III. "DESERTAR. FORMAS DE SALIR DEL MUNDO", REVISTA SHANGRILA Nº 44, Mariel Manrique (coord.), Valencia: Shangrila, 2023



EN LA TORRE DEL SEÑOR DE MONTAIGNE
[Fragmento inicial]
Alberto Ruiz de Samaniego



Torre de Montaigne. Foto: Alberto Ruiz de Samaniego


HAMLET: Para conocer bien a otro,  hay que
conocerse a sí mismo. 
(Hamlet, Acto V, 2)



En el famoso ensayo XXXIX de su libro primero, dedicado a la soledad, Montaigne afirma que “lo más grande del mundo es saber pertenecerse” (268, edición de Cátedra: Ensayos completos, Biblioteca Áurea). Pero ello no parece, desde luego, empresa fácil, dado que la duplicidad, el desdoblamiento o incluso el engaño organizan la existencia entera, incluida la propia. Hasta tal punto que “la mayoría de nuestros actos no es sino disimulo y fingimiento”, tal como el autor ya había asegurado en I, XXXVIII y luego en múltiples ocasiones. Bajo la cobertura de nobles pretextos, todos disimulan los más bajos intereses. Cada uno trabaja –hasta los mejores– en defender solo su causa, con disimulo y engaño (III, I). 

Estamos, pues, inmersos en un mundo de falsedad, embustes y supercherías del que conviene distanciarse, acaso como primera tentativa de acción consciente, necesaria, aun más que responsable. Un acto de rechazo que, como ya notara Starobinski (Montaigne en mouvement), habrá de suponer el impulso primero y determinante en la experiencia vital de Montaigne como escritor. 

La torre de su castillo erigirá esta distancia que Montaigne –devota lectura hamletiana– desea poner entre él y el engañoso espectáculo del mundo. Este lugar de la secesión, como también ha notado Jean Starobinski, no será un promontorio abstracto, porque en Montaigne todo toma cuerpo: “El lugar separado será la ‘biblioteca’ en la torre: lugar dominador, belvedere acondicionado en el último piso del castillo familiar”.

Hay, en este acto decisivo, algo muy próximo a una entrada en una orden de corte espiritual –eso sí: formada por un hombre solo, un único sujeto, tal vez ni eso. Y por ello tal decisión se verá monumentalizada con una nota en latín que Montaigne colocó en la pared de su gabinete, para que el recuerdo de su libre determinación permaneciera grabado en su memoria. Inscripción que marcará el comienzo de un nuevo tiempo, en cierta forma una ruptura, o algo que, al modo del inicio de la Comedia de Dante, “parte en dos” una vida.
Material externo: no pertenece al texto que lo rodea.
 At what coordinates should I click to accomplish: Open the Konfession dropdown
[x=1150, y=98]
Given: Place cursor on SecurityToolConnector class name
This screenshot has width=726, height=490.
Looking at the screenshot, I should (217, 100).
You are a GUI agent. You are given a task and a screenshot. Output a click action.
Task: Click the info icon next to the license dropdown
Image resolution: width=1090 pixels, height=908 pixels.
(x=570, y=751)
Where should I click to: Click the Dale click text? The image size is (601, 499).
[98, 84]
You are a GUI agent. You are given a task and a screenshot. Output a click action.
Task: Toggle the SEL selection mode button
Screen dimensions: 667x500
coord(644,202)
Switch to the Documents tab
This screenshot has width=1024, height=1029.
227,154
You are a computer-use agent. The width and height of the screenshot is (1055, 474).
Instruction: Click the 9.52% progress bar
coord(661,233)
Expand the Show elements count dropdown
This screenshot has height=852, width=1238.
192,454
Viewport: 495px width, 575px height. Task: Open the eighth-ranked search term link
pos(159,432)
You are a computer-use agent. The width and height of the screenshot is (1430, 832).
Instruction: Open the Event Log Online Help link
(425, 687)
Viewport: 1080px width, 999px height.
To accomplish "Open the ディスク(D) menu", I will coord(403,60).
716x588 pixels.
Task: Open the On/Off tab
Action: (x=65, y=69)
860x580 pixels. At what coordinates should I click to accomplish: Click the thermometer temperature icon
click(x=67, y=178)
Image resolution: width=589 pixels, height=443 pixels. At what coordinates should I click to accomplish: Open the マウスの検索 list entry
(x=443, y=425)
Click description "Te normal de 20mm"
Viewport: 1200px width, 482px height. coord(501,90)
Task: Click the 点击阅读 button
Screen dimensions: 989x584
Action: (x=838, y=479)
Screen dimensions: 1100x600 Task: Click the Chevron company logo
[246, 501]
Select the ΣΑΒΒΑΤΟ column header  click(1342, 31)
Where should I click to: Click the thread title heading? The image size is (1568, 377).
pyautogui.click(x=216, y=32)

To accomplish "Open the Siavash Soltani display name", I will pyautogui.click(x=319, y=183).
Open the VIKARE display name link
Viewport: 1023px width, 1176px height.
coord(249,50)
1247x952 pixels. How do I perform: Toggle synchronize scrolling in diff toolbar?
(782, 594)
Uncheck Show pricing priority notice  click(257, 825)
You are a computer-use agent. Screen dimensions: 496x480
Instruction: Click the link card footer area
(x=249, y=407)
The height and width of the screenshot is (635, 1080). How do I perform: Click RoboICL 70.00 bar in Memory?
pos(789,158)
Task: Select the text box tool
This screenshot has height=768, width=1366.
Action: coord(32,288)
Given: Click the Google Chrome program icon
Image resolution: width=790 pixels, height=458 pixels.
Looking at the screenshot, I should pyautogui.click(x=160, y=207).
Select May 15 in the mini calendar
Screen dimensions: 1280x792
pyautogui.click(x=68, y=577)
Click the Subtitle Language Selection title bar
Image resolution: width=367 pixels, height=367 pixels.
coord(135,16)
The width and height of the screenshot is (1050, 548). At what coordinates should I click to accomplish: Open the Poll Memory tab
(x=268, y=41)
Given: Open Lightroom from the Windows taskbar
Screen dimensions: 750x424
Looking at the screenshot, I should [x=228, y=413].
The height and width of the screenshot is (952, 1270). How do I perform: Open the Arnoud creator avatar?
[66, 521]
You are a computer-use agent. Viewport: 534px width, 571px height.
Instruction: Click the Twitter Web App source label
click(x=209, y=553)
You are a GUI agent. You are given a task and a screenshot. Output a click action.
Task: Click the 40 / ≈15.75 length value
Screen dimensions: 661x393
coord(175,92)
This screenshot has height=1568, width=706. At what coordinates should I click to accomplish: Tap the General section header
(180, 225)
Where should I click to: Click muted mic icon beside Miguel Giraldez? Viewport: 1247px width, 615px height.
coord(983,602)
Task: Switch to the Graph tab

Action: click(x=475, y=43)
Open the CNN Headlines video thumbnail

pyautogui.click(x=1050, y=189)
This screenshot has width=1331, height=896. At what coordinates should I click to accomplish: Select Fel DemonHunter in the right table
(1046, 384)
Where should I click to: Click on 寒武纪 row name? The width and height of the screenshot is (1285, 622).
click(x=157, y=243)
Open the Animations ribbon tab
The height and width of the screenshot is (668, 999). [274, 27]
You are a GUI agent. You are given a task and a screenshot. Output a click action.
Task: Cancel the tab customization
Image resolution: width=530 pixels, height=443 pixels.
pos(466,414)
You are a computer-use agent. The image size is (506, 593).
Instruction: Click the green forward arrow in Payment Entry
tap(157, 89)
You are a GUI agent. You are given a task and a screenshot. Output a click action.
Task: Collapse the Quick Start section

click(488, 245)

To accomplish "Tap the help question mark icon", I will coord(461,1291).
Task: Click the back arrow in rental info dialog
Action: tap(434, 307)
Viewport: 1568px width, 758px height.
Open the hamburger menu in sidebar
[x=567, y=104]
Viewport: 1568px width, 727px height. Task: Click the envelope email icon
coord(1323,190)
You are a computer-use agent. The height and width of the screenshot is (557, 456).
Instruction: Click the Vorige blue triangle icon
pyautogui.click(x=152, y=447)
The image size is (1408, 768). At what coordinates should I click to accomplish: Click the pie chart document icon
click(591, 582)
Y que debe ser entendido, entonces, como un nuevo nacimiento, de ahí la referencia tan precisa a los datos de su propio aniversario: “En el año de Nuestro Señor de 1571, a los treinta y ocho años de vida, Michel de Montaigne, el último día de febrero, su cumpleaños, cansado desde hace tiempo de la esclavitud del parlamento y de los públicos empleos, se ha retirado con plena fuerza creadora en el seno de las doctas musas, donde en tranquilidad y despojado de todas las preocupaciones, pasará los días que todavía le quedan de vida, consagrando al reposo y a la libertad el agradable y sosegado aposento herencia de sus antepasados”.



Dormitorio y escritorio de Montaigne.
Fotos: Alberto Ruiz de Samaniego



La biblioteca en la torre es el espacio donde Montaigne ha conquistado la posibilidad de establecer un territorio personal y privado, con las paredes que, con su forma curva, ofrecen el cobijo perfecto para la voluntad que ansía el retiro, la vida contemplativa: vita theoretica de los antiguos, la de quien, espectador del mundo, aspira aún más al examen de uno mismo. Pero también, en términos psicoanalíticos, regreso al útero, enfatizado en la dependencia genealógica con la morada de los ancestros, tal como marca la inscripción en el frontispicio del despacho. 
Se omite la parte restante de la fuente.